Foul Ball Injury Lawsuit
On October 6, 2017, Loos and his attorney filed a personal injury lawsuit against the Chicago Cubs and Major League Baseball in Cook County Circuit Court, seeking “at least $50,000.00” in financial damages to compensate Loos for his foul ball injury.
The Chicago Cubs lawsuit alleged that the organization was negligent because Wrigley Field does not provide sufficient spectator netting to protect attendees sitting in the stands. The attorney for Loos contends that expanded spectator netting could have prevented his foul ball injury, adding that such netting is standard in Japan.
Baseball Rule Used to Dismiss Cubs from Lawsuit
In March 2018, Cook County Circuit Judge John Callahan Jr. dismissed the Chicago Cubs from the lawsuit, arguing Loos and his attorney had failed to adequately show that the team acted recklessly.
The Baseball Rule frees teams from liability from injuries from batted balls if the team alerts attendees of the risk outside of areas where netting is required.
The only exceptions to the Baseball Rule are if an injured person is seated behind a screen or backstop that is defective, or if the injury is caused by “willful and wanton conduct.”
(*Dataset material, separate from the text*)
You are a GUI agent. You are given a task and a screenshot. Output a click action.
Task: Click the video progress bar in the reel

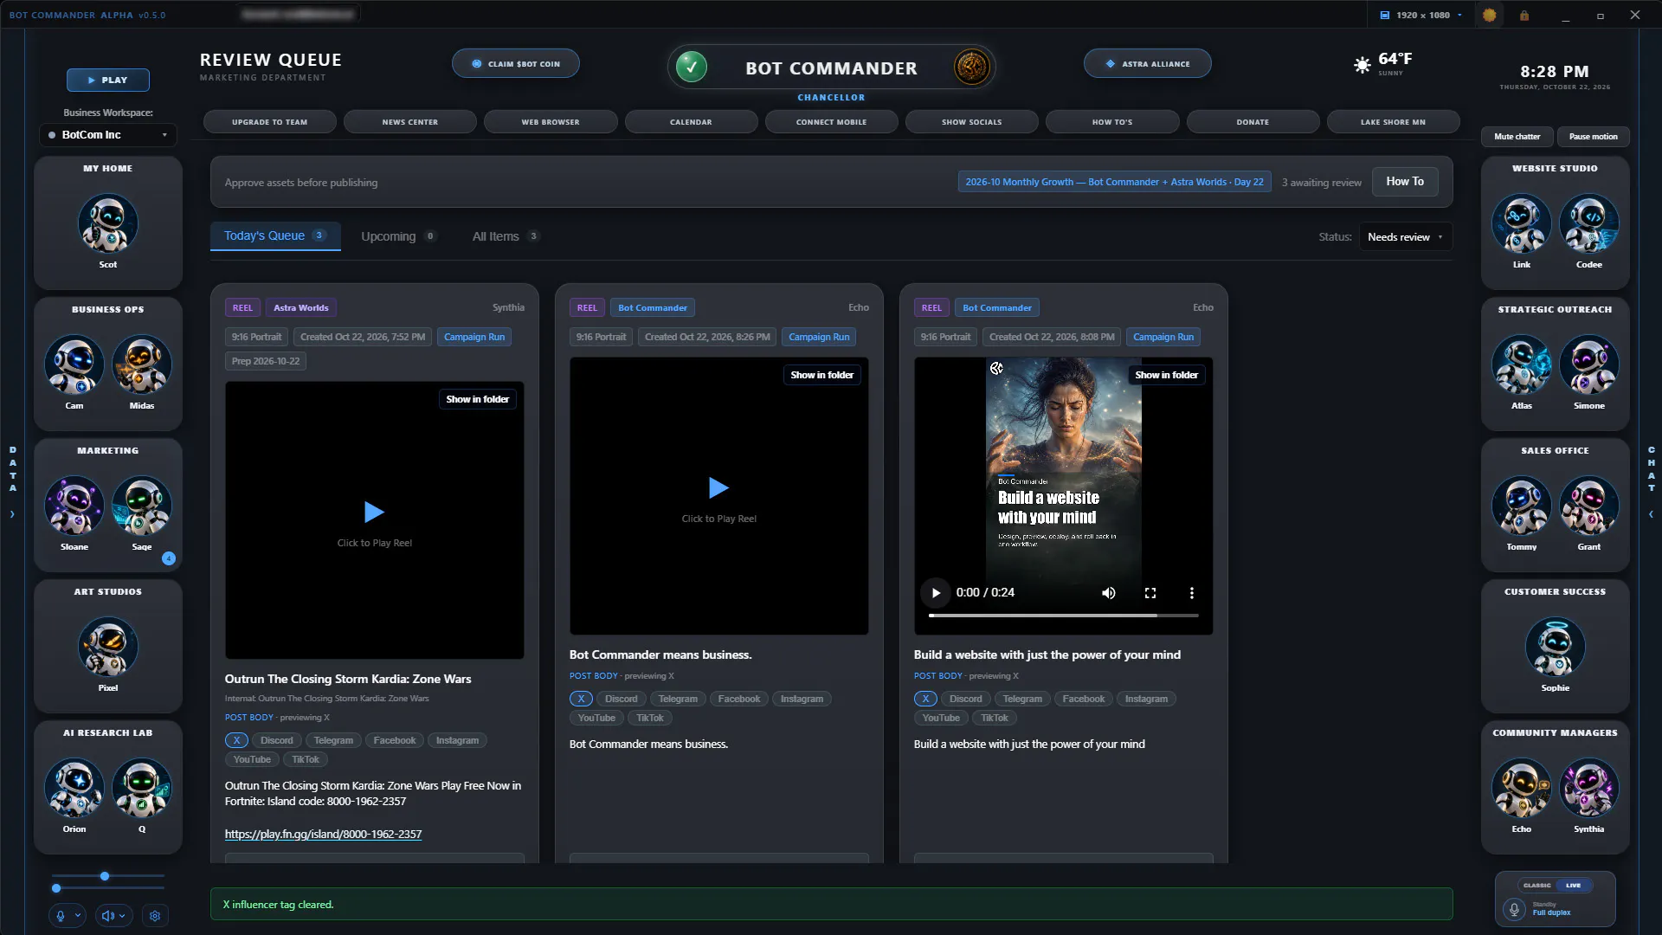coord(1063,616)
Judges across the country have frequently thrown out such lawsuits against baseball teams. Moreover, Illinois is one of four states where the legislature enshrined the Baseball Rule into law. The law absolves stadium owners of liability so long as an adequate number of seats — largely in the area looking onto home plate — are behind protective netting. Fans who sit elsewhere are presumed to have willingly assumed the risk of being hit by a bat or a ball.
Loos’ attorney filed an amended complaint alleging that the Cubs engaged in willful and wanton conduct when they did nothing about the increase in the number of fans being struck by foul balls.
On August 15, 2018, however, Judge Callahan dismissed Loos’ amended complaint without prejudice, saying that it did not cause him to stray from his first ruling.
Wrigley Field displays green “Be Alert for Foul Balls!” signs featuring a baby bear fielding a pop fly. Furthermore, while Loos did not have a ticket and was let in by a friend who worked for the Cubs, similar language is on every ticket and on the online seating map – meaning that he would have been warned of the risk.
In a motion for the Defense, the Chicago Cubs’ attorney alleged that the Plaintiffs are really after a repeal of the Baseball Act, which is a question for the legislature, not the courts.
“In the 25 years since it enacted the Baseball Act, the General Assembly has not reconsidered its public policy judgment nor placed any new limits on immunity,” the motion stated. “Plaintiff cannot ask this [c]ourt to do what the legislature has not.”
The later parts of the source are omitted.